I am using pytesseract to OCR on images. I have statement pdf that are 3-4 page long. I need a way to convert them into multiple .jpg/.png images and to OCR on these images one by one. As of now, I am converting a single page to image and then I run
text=str(pytesseract.image_to_string(Image.open("imagename.jpg"),lang='eng'))
after which I use regex to extract information and create a dataframe. The regex logic is same for all the pages. Understandably if I can read the image files in a loop, the process can be automated for any pdf coming in same format.
PyMuPDF would be another option for you to loop through image files.

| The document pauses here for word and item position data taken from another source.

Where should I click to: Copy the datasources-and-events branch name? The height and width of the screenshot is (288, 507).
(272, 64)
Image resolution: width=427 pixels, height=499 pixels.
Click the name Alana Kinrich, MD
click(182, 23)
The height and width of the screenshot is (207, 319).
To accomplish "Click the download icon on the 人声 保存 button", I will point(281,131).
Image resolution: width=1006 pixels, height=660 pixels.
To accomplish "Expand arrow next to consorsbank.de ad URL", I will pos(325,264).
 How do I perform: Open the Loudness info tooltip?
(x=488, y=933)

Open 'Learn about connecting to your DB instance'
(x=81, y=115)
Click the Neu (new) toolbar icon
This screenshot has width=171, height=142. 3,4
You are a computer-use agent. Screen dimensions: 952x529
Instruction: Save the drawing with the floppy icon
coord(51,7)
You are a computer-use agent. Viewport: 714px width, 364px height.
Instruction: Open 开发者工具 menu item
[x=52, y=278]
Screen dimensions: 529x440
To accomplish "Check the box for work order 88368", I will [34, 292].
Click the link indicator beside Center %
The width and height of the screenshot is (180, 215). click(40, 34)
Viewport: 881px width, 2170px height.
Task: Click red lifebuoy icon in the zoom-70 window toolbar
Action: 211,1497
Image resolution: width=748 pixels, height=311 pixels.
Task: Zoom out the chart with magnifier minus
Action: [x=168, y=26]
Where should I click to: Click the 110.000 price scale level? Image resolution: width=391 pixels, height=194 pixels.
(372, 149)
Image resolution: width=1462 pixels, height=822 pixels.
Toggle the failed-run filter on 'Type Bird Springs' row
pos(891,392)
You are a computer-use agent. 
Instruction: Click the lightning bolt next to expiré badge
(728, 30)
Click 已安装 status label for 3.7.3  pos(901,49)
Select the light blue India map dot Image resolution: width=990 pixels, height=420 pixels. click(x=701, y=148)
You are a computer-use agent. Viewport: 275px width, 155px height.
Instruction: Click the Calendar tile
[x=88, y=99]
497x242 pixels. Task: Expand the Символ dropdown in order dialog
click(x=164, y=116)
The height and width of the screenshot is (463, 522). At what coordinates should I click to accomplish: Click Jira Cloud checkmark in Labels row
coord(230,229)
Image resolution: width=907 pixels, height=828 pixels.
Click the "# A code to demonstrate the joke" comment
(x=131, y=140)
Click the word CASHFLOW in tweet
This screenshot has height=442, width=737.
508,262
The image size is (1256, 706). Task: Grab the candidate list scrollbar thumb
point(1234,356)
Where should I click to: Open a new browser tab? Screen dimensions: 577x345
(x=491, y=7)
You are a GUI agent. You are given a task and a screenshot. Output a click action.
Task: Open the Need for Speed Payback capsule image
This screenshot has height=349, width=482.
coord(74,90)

Here is how you can achieve this:
import fitz
from PIL import Image
import pytesseract
input_file = 'path/to/your/pdf/file'
pdf_file = input_file
fullText = ""
doc = fitz.open(pdf_file) # open pdf files using fitz bindings
### ---- If you need to scale a scanned image --- ###
zoom = 1.2 # scale your pdf file by 120%
mat = fitz.Matrix(zoom, zoom)
noOfPages = doc.pageCount
for pageNo in range(noOfPages):
page = doc.loadPage(pageNo) # number of pages
pix = page.getPixmap(matrix = mat) # if you need to scale a scanned image
output = '/path/to/save/image/files' + str(pageNo) + '.jpg'
pix.writePNG(output) # skip this if you don't need to render a page
text = str(((pytesseract.image_to_string(Image.open(output)))))
fullText += text
fullText = fullText.splitlines() # or do something here to extract information using regex
It's very handy depending on how you wanted to do with pdf files. For a more detailed information about PyMuPDF, these links might be helpful: tutorial on PyMuPDF and git for PyMuPDF
Hope this helps.
EDIT
Another more straightforward way of doing this using PyMuPDF is to directly interpret the back-converted text if you have a clean format of PDF files, after page = doc.loadPage(pageNo)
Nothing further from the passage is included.